[TASK PROMPT]
Below, find the line containing "Where should I" and the line containing "You are a computer-use"; reproduce exactly those two and every line between them, omitting pictures.

[PROVIDED RECORDS]
[Start of Attachment]

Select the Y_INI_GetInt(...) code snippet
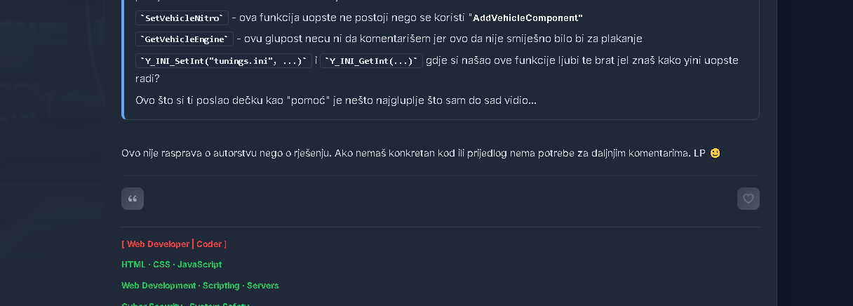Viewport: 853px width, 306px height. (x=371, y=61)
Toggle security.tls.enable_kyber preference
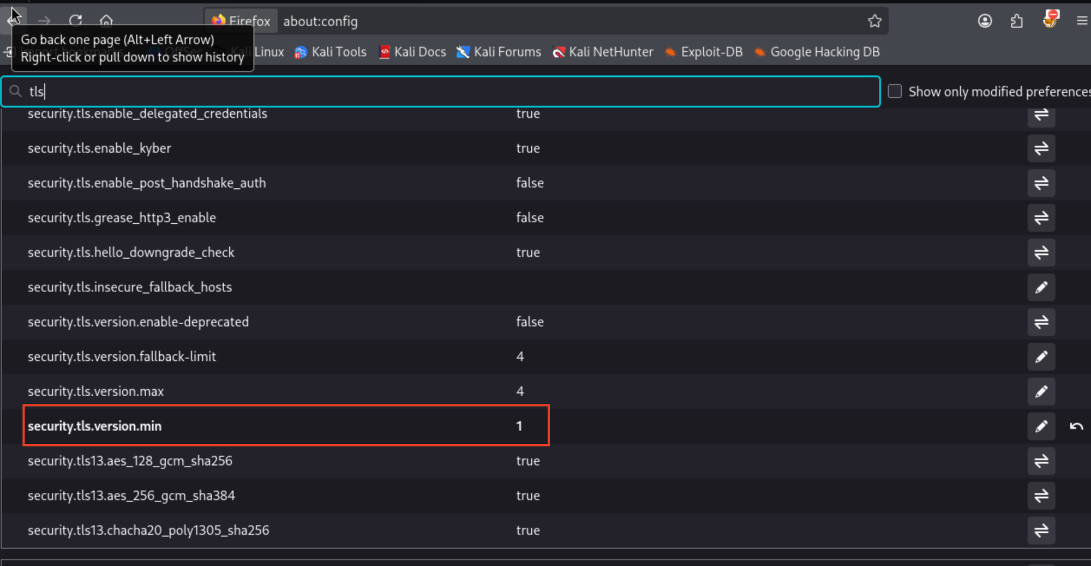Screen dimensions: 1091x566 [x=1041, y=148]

[End of Attachment]
[Start of Attachment]

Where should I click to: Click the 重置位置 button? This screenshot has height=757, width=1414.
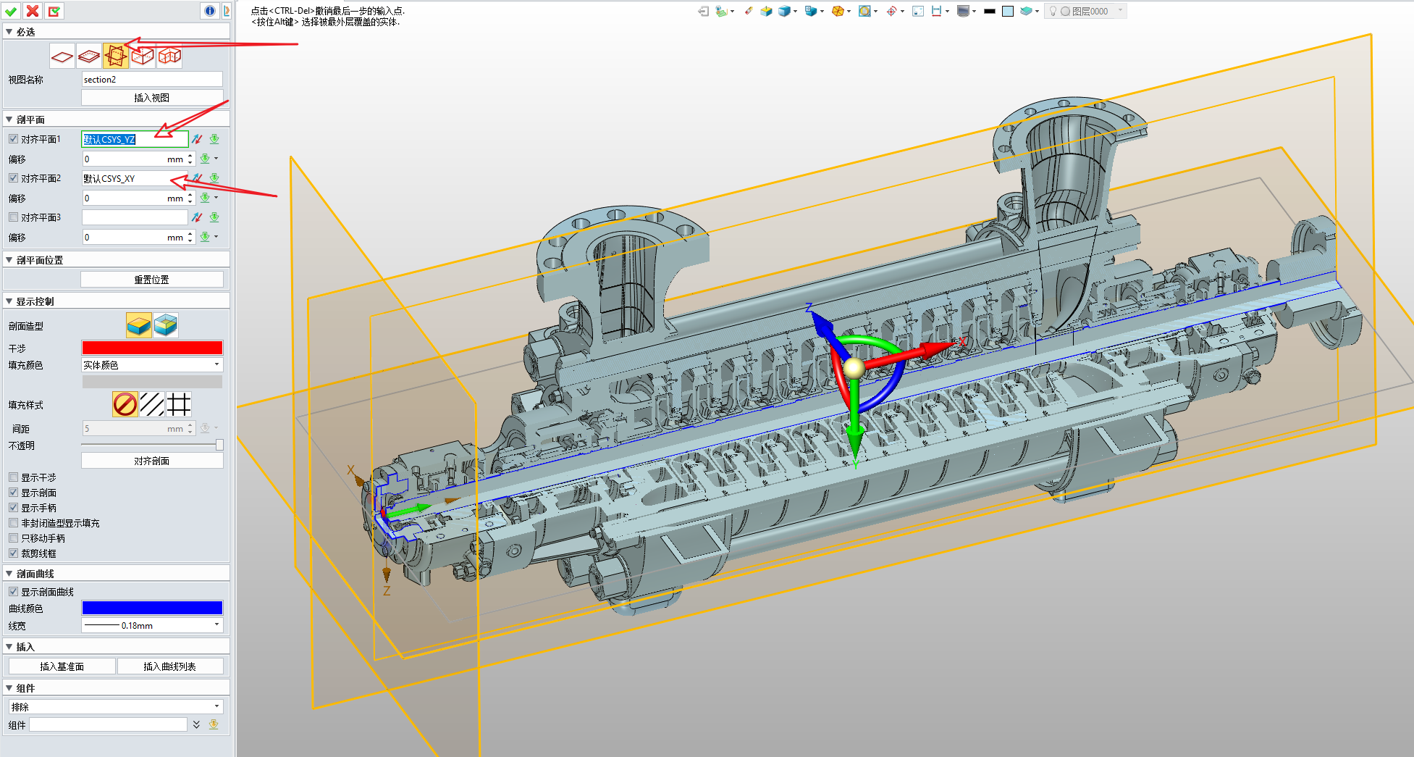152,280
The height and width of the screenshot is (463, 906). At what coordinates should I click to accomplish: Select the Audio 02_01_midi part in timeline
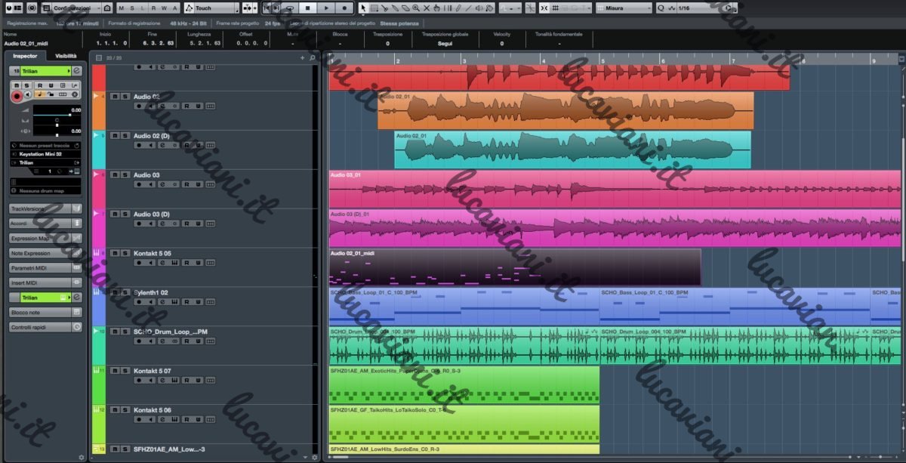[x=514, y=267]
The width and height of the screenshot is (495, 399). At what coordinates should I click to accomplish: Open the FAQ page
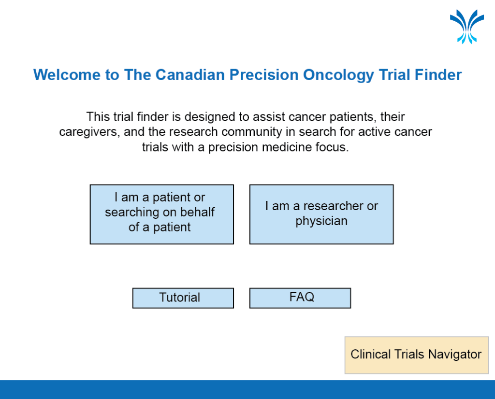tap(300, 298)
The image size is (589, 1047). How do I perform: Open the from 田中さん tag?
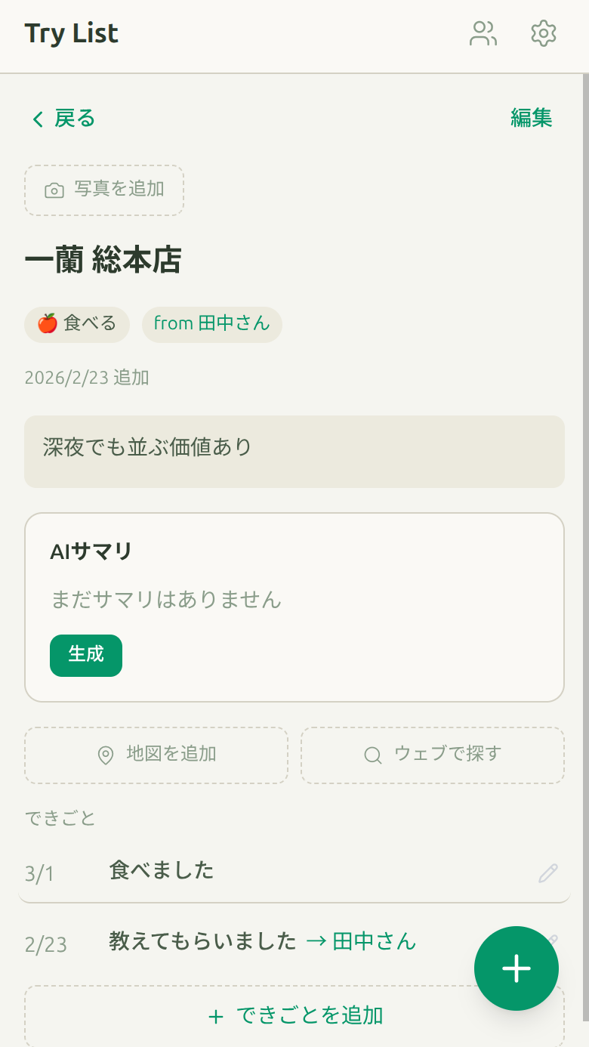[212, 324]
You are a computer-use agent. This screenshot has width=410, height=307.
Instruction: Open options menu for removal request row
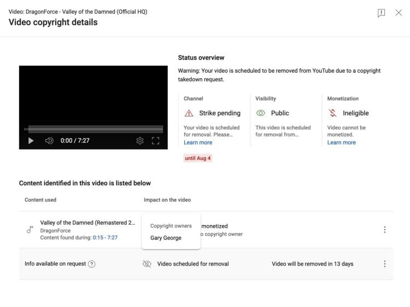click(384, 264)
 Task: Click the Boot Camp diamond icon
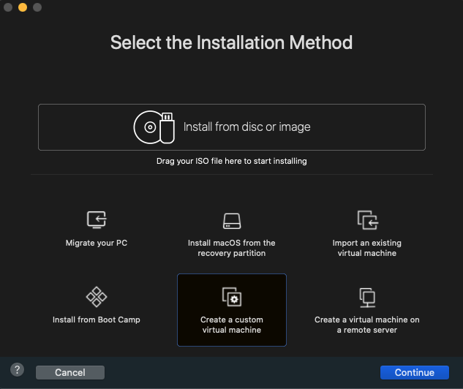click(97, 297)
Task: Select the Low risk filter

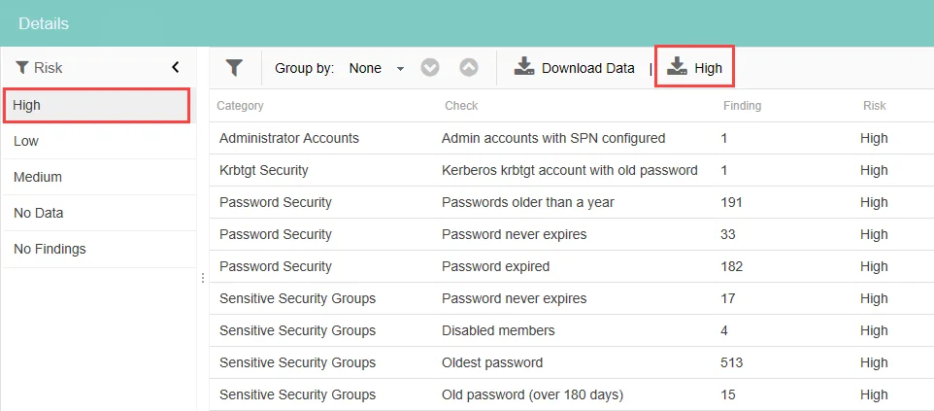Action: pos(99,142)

[End of Attachment]

[RESPONSE FOR THIS EXERCISE]
Where should I click to: Click the 重置位置 button? This screenshot has height=757, width=1414.
152,280
The height and width of the screenshot is (463, 906). At what coordinates should I click to accomplish: Select the Audio 02_01_midi part in timeline
[x=514, y=267]
The width and height of the screenshot is (495, 399). At what coordinates should I click to accomplish: Open the FAQ page
tap(300, 298)
The image size is (589, 1047). How do I perform: Open the from 田中さん tag?
[212, 324]
You are a computer-use agent. This screenshot has width=410, height=307.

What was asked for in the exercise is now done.